### DATASET ENTRIES
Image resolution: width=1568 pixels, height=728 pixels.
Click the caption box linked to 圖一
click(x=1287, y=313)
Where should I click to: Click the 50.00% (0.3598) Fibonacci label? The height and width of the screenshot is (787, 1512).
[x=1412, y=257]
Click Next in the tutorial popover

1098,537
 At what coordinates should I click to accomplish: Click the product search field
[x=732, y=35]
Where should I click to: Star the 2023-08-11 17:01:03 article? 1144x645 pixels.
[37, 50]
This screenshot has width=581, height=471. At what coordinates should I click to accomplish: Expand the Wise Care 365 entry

### WORK TO BE COMPLETED
After reading the listing, copy it out exactly and in full.

### WRITTEN ANSWER
Image resolution: width=1568 pixels, height=728 pixels.
Click the caption box linked to 圖一
click(x=1287, y=313)
Where should I click to: Click the 50.00% (0.3598) Fibonacci label? The height and width of the screenshot is (787, 1512).
[x=1412, y=257]
Click Next in the tutorial popover

1098,537
 At what coordinates should I click to accomplish: Click the product search field
[x=732, y=35]
Where should I click to: Star the 2023-08-11 17:01:03 article? 1144x645 pixels.
[37, 50]
This screenshot has width=581, height=471. At what coordinates should I click to accomplish: Expand the Wise Care 365 entry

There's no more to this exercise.